-- Start --
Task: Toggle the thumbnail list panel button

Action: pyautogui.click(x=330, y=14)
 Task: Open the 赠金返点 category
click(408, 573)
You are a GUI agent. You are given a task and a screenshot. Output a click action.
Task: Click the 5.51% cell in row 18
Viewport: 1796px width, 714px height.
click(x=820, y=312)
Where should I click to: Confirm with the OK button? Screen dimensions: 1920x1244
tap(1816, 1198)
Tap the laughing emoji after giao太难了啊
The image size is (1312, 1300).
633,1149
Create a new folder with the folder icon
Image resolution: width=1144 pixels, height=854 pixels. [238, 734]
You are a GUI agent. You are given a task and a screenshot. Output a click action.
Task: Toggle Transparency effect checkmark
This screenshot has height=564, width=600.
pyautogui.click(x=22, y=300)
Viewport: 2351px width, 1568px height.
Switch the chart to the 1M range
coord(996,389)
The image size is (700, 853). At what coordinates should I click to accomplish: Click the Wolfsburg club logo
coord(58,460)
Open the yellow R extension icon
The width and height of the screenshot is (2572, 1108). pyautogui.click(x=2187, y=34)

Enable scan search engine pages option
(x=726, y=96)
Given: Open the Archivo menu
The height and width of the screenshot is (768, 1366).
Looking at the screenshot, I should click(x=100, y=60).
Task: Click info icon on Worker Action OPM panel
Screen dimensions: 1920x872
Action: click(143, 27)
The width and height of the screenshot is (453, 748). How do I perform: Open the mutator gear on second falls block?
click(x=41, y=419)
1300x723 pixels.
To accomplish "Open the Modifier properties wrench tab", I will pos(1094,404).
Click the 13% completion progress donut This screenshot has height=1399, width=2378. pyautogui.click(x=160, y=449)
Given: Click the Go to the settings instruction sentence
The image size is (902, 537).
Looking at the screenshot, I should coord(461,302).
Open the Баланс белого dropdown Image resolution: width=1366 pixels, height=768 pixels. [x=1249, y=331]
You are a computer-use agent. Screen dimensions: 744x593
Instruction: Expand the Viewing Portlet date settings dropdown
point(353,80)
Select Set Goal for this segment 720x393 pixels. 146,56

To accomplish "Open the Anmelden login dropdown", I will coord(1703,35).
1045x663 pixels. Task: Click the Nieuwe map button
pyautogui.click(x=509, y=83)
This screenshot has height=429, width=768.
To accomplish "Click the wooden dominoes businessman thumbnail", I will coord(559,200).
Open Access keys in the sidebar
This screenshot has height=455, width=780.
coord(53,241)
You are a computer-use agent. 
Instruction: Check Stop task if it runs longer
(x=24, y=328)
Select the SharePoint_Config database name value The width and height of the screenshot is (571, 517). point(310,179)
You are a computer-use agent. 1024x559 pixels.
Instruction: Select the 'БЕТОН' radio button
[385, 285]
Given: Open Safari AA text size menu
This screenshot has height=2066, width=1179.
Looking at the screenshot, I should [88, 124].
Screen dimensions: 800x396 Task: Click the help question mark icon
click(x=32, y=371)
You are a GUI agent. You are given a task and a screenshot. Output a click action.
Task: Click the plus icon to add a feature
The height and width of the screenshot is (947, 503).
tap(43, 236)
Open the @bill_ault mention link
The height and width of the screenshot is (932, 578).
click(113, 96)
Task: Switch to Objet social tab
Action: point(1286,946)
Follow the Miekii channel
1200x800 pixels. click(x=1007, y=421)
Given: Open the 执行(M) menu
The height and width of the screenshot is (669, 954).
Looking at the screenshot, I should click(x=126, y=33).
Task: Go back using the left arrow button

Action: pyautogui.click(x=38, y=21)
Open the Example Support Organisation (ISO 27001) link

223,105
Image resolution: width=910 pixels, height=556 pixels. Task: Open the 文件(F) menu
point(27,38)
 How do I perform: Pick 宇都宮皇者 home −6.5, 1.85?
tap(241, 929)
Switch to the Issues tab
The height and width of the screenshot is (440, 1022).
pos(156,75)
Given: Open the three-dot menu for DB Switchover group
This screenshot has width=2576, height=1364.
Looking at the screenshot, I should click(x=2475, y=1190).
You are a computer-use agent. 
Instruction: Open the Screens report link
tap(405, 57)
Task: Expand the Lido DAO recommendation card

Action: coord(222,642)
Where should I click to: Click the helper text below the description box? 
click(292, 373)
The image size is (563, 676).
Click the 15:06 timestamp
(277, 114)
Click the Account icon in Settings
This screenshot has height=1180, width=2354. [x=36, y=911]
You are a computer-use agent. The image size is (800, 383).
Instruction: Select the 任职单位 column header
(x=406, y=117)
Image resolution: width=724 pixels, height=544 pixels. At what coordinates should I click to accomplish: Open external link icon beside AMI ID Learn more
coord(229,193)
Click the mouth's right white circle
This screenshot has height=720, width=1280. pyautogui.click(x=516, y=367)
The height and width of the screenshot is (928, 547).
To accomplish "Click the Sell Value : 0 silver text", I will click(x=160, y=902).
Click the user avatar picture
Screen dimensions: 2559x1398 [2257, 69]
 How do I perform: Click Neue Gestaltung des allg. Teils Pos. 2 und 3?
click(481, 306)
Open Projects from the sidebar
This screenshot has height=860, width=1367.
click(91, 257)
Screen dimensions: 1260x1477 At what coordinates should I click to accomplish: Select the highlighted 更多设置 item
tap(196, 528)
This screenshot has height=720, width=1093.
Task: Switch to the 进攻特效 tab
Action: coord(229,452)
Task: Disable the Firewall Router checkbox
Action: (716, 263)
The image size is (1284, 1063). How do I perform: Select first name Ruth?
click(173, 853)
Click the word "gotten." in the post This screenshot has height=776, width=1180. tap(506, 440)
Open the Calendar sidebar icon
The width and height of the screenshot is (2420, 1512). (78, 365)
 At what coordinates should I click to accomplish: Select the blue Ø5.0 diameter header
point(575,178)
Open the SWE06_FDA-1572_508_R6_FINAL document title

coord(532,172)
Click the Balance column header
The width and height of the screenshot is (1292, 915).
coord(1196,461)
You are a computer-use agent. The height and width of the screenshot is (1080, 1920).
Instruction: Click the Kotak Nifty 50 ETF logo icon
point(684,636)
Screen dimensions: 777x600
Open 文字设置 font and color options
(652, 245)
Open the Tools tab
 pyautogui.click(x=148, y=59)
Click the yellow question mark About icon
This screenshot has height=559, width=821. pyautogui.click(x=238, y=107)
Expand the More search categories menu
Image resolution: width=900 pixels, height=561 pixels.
-- End --
(THE REQUEST): Print all of the entries above again, character for character, with no changes.

(ANSWER TO THIS EXERCISE):
Task: Toggle the thumbnail list panel button

Action: pyautogui.click(x=330, y=14)
 Task: Open the 赠金返点 category
click(408, 573)
You are a GUI agent. You are given a task and a screenshot. Output a click action.
Task: Click the 5.51% cell in row 18
Viewport: 1796px width, 714px height.
click(x=820, y=312)
Where should I click to: Confirm with the OK button? Screen dimensions: 1920x1244
tap(1816, 1198)
Tap the laughing emoji after giao太难了啊
The image size is (1312, 1300).
633,1149
Create a new folder with the folder icon
Image resolution: width=1144 pixels, height=854 pixels. [238, 734]
You are a GUI agent. You are given a task and a screenshot. Output a click action.
Task: Toggle Transparency effect checkmark
This screenshot has height=564, width=600.
pyautogui.click(x=22, y=300)
Viewport: 2351px width, 1568px height.
Switch the chart to the 1M range
coord(996,389)
The image size is (700, 853). At what coordinates should I click to accomplish: Click the Wolfsburg club logo
coord(58,460)
Open the yellow R extension icon
The width and height of the screenshot is (2572, 1108). pyautogui.click(x=2187, y=34)

Enable scan search engine pages option
(x=726, y=96)
Given: Open the Archivo menu
The height and width of the screenshot is (768, 1366).
Looking at the screenshot, I should click(x=100, y=60).
Task: Click info icon on Worker Action OPM panel
Screen dimensions: 1920x872
Action: click(143, 27)
The width and height of the screenshot is (453, 748). How do I perform: Open the mutator gear on second falls block?
click(x=41, y=419)
1300x723 pixels.
To accomplish "Open the Modifier properties wrench tab", I will pos(1094,404).
Click the 13% completion progress donut This screenshot has height=1399, width=2378. pyautogui.click(x=160, y=449)
Given: Click the Go to the settings instruction sentence
The image size is (902, 537).
Looking at the screenshot, I should coord(461,302).
Open the Баланс белого dropdown Image resolution: width=1366 pixels, height=768 pixels. [x=1249, y=331]
You are a computer-use agent. Screen dimensions: 744x593
Instruction: Expand the Viewing Portlet date settings dropdown
point(353,80)
Select Set Goal for this segment 720x393 pixels. 146,56

To accomplish "Open the Anmelden login dropdown", I will coord(1703,35).
1045x663 pixels. Task: Click the Nieuwe map button
pyautogui.click(x=509, y=83)
This screenshot has height=429, width=768.
To accomplish "Click the wooden dominoes businessman thumbnail", I will coord(559,200).
Open Access keys in the sidebar
This screenshot has height=455, width=780.
coord(53,241)
You are a computer-use agent. 
Instruction: Check Stop task if it runs longer
(x=24, y=328)
Select the SharePoint_Config database name value The width and height of the screenshot is (571, 517). point(310,179)
You are a computer-use agent. 1024x559 pixels.
Instruction: Select the 'БЕТОН' radio button
[385, 285]
Given: Open Safari AA text size menu
This screenshot has height=2066, width=1179.
Looking at the screenshot, I should [88, 124].
Screen dimensions: 800x396 Task: Click the help question mark icon
click(x=32, y=371)
You are a GUI agent. You are given a task and a screenshot. Output a click action.
Task: Click the plus icon to add a feature
The height and width of the screenshot is (947, 503).
tap(43, 236)
Open the @bill_ault mention link
The height and width of the screenshot is (932, 578).
click(113, 96)
Task: Switch to Objet social tab
Action: point(1286,946)
Follow the Miekii channel
1200x800 pixels. click(x=1007, y=421)
Given: Open the 执行(M) menu
The height and width of the screenshot is (669, 954).
Looking at the screenshot, I should click(x=126, y=33).
Task: Go back using the left arrow button

Action: pyautogui.click(x=38, y=21)
Open the Example Support Organisation (ISO 27001) link

223,105
Image resolution: width=910 pixels, height=556 pixels. Task: Open the 文件(F) menu
point(27,38)
 How do I perform: Pick 宇都宮皇者 home −6.5, 1.85?
tap(241, 929)
Switch to the Issues tab
The height and width of the screenshot is (440, 1022).
pos(156,75)
Given: Open the three-dot menu for DB Switchover group
This screenshot has width=2576, height=1364.
Looking at the screenshot, I should click(x=2475, y=1190).
You are a computer-use agent. 
Instruction: Open the Screens report link
tap(405, 57)
Task: Expand the Lido DAO recommendation card

Action: coord(222,642)
Where should I click to: Click the helper text below the description box? 
click(292, 373)
The image size is (563, 676).
Click the 15:06 timestamp
(277, 114)
Click the Account icon in Settings
This screenshot has height=1180, width=2354. [x=36, y=911]
You are a computer-use agent. The image size is (800, 383).
Instruction: Select the 任职单位 column header
(x=406, y=117)
Image resolution: width=724 pixels, height=544 pixels. At what coordinates should I click to accomplish: Open external link icon beside AMI ID Learn more
coord(229,193)
Click the mouth's right white circle
This screenshot has height=720, width=1280. pyautogui.click(x=516, y=367)
The height and width of the screenshot is (928, 547).
To accomplish "Click the Sell Value : 0 silver text", I will click(x=160, y=902).
Click the user avatar picture
Screen dimensions: 2559x1398 [2257, 69]
 How do I perform: Click Neue Gestaltung des allg. Teils Pos. 2 und 3?
click(481, 306)
Open Projects from the sidebar
This screenshot has height=860, width=1367.
click(91, 257)
Screen dimensions: 1260x1477 At what coordinates should I click to accomplish: Select the highlighted 更多设置 item
tap(196, 528)
This screenshot has height=720, width=1093.
Task: Switch to the 进攻特效 tab
Action: coord(229,452)
Task: Disable the Firewall Router checkbox
Action: (716, 263)
The image size is (1284, 1063). How do I perform: Select first name Ruth?
click(173, 853)
Click the word "gotten." in the post This screenshot has height=776, width=1180. tap(506, 440)
Open the Calendar sidebar icon
The width and height of the screenshot is (2420, 1512). (78, 365)
 At what coordinates should I click to accomplish: Select the blue Ø5.0 diameter header
point(575,178)
Open the SWE06_FDA-1572_508_R6_FINAL document title

coord(532,172)
Click the Balance column header
The width and height of the screenshot is (1292, 915).
coord(1196,461)
You are a computer-use agent. The height and width of the screenshot is (1080, 1920).
Instruction: Click the Kotak Nifty 50 ETF logo icon
point(684,636)
Screen dimensions: 777x600
Open 文字设置 font and color options
(652, 245)
Open the Tools tab
 pyautogui.click(x=148, y=59)
Click the yellow question mark About icon
This screenshot has height=559, width=821. pyautogui.click(x=238, y=107)
Expand the More search categories menu
Image resolution: width=900 pixels, height=561 pixels.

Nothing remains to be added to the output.